Introduction

CLEF

Bots and Gender Prediction Using Language Independent Stylometry-based Approach

0 Department of Computer Science, COMSATS University Islamabad, Lahore Campus , Pakistan 1 Shaina Ashraf , Omer Javed, Muhammad Adeel , Haider Ali Rao Muhammad Adeel Nawab

2019

9 9 12

This paper describes our participation for the Bots and Gender Profiling task at PAN 20191. The aim of this task is to first classify a profile either as bot or human. If the profile is written by a human, it should be further classified as male or female. Our proposed approach is based on language independent stylometry features. A total of 27 language independent stylometry features (18 are character-based features and remaining 9 are emotion-based features) are used to build the system for Bots and Gender Profiling task. On training dataset, for English language, Accuracy scores of 0.97 and 0.80 are obtained for bot and human classification task and male / female classification task respectively. For Spanish language, Accuracy of 0.93 and 0.75 is obtained for bot and human classification task and male / female classification task respectively. On test dataset 1, for English language, Accuracy scores of 0.92 and 0.76 are obtained for bot and human classification task and male / female classification task. For Spanish language, Accuracy of 0.86 and 0.75 is obtained for bot and human classification task and male / female classification task respectively. On test dataset 2, for English language, bot and human classification task and male/female classification task obtained Accuracy scores of 0.92 and 0.76 respectively, whereas for Spanish language, bot and human classification task and male/female classification task obtained Accuracy scores of 0.88 and 0.72 respectively.

Bot and Gender Profiling Author Profiling Stylometry-based Features Emotion-based Features Emojis

Introduction

As the usage of social networking platforms such as Facebook, Twitter, Instagram, blogs and community forums is arising, the communication methods are changing. People feel free to talk, discuss and post their reviews, comments on such channels more frequently. Many people rely on social forums i.e. Reddit, Yelp, Quora and Amazon message boards, etc., to get information, feedback and recommendations for different products and services. However, a large number of users on social networking sites are taking miss-advantage of such forums by making fake profiles, spams and bots. In recent years, bots are being used to pose as humans on social networking platforms to influence other social media users with ideological, political or commercial purposes. Bots can exaggerate the popularity of products by writing positive reviews and rating them. They can also sabotage the reputation of competitive products through negative reviews and ratings. Furthermore, bots are also being widely used for fake news spreading. Therefore, it is important to develop author profiling systems which can discriminate bot profiles from human ones.

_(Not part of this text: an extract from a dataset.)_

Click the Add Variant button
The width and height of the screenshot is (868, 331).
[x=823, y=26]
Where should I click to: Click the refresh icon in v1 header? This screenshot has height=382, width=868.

The study presents a stylometry-based approach to address the problem of Bots and Gender Profiling. A total of 27 language independent features are used, which can be broadly categorized into: (1) character-based features and (2) emotions-based features. A range of classifiers have been applied including Logistic Regression, Random Forest, Linear SVC, BernoulliNB, MultinomialNB and SVC (Support Vector Classifier) to train and test our proposed system. The developed system is deployed on TIRA [9] for final evaluation on test datasets. A detailed comparison of all the systems presented in the PAN 2019 Bot and Gender Profiling task can be found in [10].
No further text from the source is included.